Suas asas, entretanto, eram mais fortes do que o vidro agora completamente estilhaçado que antes me protegia de ser engolida por sua escuridão. Não foi nem gentil o suficiente para me anestesiar antes de me envolver em seu abraço frio e perfurante. Nunca me senti tão só, tão vazia.
Senti suas asas crescerem e se fecharem, me envolvendo enquanto suas garras se cravavam em meu peito, perfurando meus ossos. A profundidade de seus olhos refletindo os meus próprios veio de encontro a mim e naquele momento nos tornamos um.

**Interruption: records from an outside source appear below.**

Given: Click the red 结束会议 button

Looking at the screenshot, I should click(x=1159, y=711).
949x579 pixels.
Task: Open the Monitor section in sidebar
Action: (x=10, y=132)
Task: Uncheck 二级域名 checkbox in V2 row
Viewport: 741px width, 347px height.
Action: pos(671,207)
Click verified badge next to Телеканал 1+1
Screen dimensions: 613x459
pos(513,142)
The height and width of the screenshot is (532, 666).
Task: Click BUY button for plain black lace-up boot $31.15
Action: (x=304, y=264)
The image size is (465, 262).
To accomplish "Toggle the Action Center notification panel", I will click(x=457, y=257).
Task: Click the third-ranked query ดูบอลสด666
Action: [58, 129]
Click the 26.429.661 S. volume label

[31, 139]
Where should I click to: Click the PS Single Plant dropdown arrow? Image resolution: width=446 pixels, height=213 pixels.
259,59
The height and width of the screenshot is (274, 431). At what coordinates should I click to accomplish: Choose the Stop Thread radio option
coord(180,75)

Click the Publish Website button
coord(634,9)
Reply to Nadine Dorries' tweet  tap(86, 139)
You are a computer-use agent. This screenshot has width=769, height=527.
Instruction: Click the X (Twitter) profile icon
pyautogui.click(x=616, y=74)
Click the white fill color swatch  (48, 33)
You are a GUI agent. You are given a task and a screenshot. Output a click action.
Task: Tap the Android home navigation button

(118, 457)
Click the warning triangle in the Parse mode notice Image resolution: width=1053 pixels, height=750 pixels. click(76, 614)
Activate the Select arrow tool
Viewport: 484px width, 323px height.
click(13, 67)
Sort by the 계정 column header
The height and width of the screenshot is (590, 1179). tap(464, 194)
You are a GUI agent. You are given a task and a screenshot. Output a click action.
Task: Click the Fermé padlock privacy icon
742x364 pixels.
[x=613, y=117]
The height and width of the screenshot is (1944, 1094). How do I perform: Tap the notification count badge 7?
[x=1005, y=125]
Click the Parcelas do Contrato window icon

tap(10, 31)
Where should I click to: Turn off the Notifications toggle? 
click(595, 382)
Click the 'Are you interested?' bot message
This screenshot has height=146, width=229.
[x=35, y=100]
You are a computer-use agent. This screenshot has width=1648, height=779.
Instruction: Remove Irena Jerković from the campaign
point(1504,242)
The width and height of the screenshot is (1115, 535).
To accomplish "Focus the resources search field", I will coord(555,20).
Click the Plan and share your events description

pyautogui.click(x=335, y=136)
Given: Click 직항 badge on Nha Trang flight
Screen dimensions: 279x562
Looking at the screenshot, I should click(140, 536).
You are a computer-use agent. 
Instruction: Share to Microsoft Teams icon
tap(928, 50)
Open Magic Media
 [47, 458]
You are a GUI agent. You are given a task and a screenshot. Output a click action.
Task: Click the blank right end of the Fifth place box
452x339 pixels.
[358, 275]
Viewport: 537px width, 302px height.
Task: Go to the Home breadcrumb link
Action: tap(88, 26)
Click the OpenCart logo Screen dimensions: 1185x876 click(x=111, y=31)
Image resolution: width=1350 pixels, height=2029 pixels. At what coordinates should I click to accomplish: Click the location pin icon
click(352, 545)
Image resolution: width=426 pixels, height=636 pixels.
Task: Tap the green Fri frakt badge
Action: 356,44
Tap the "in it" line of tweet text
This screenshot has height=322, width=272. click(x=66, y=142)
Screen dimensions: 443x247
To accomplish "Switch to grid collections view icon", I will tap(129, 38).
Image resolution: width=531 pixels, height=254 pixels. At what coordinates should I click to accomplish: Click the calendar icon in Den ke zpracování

Voamos para algum lugar entre memórias há muito esquecidas e nunca totalmente formadas, mas que, ainda assim, traziam à tona cada pedaço de sentimento como se fosse uma recente – e, talvez, ainda mais fortes e profundos. Fomos puxados para um espiral de sensações que nunca poderíamos, de outra forma, sequer considerar como humanas, tal era o poder sobre nossas mentes. A escuridão era embaçada e confusa, contando apenas com a fraca luz de uma tímida lua minguante, mas nada havia feito tanto sentido como agora. Percebi como me sentia confortável naquela parte semi silenciosa de lugar nenhum do mundo onde os gritos da minha alma ficavam cada vez mais distantes e de repente meu peito não doía mais. As feridas das garras do pássaro me aqueceram por dentro e consegui respirar novamente. Senti meu corpo ceder lentamente à escuridão, relaxando. Abaixei minha cabeça e devolvi o abraço do pássaro enquanto sentia meus olhos ficarem mais pesados ao passo em que meus lábios se moviam de forma a desenhar um fraco sorriso. Agradeci ao pássaro pela escuridão e me permiti mergulhar nela.
Vi imagens de lugares lindos e pacíficos. Eu senti em meu cabelo a neve que não me fez tremer e senti em minhas mãos o fogo que não me queimava. Senti o cheiro das estrelas que me lembrava grama molhada e toquei as nuvens que pareciam seda. Estávamos voando alto o suficiente para que o peso de nossos corpos se tornasse irrelevante. Nada fazia muito sentido, mas tudo estava exatamente onde deveria estar.
Os gritos finalmente cessaram e tudo que eu podia ouvir era a horrenda canção de ninar que tocava na minha cabeça através do canto da graúna, e era apenas isso que era-me permitido ouvir através da pressão que sentia em meus ouvidos. Eu podia finalmente fechar meus olhos. Então assim o fiz.
O pássaro afrouxou o aperto de suas garras e lentamente me soltou. Em seguida, beijou-me carinhosamente na bochecha e eu percebi que nunca antes havia sentido tanta bondade e amor. Mesmo quando ele bicou meu pescoço e arrancou um pedaço da minha pele, a dormência da escuridão criava a ilusão de que sua mordida era um afago há muito almejado.
A graúna cantou mais alto, como se para me impedir de ouvir a feiura do mundo, cantou mais alto como se para manter meus olhos fechados e preservar meu sorriso. Ela cantou para mim repetidamente ao longo dos anos. Ela voltou com suas enormes asas e ainda que seu abraço perfurasse a minha carne e penetrasse meus ossos com suas garras impiedosas e nada delicadas, minha alma encontrava-se seduzida pela calmaria de uma escuridão onde apenas sua canção era audível.
Ela voltou com a melodia que transbordava a melancolia de outrora e ressonava com a tranquilidade do agora. Às vezes mais alto. Às vezes de forma mais gentil. Ela voltaria vez após vez para me envolver no abraço daquela mesma escuridão e arrancar pedaços de mim. Ela voltaria mesmo que eu não tivesse mais pedaços para oferecer.
E embora todos os meus pedaços tenham sido levados por ela ao voar sorrateiramente sob a luz da lua, eu ainda escuto o canto da graúna.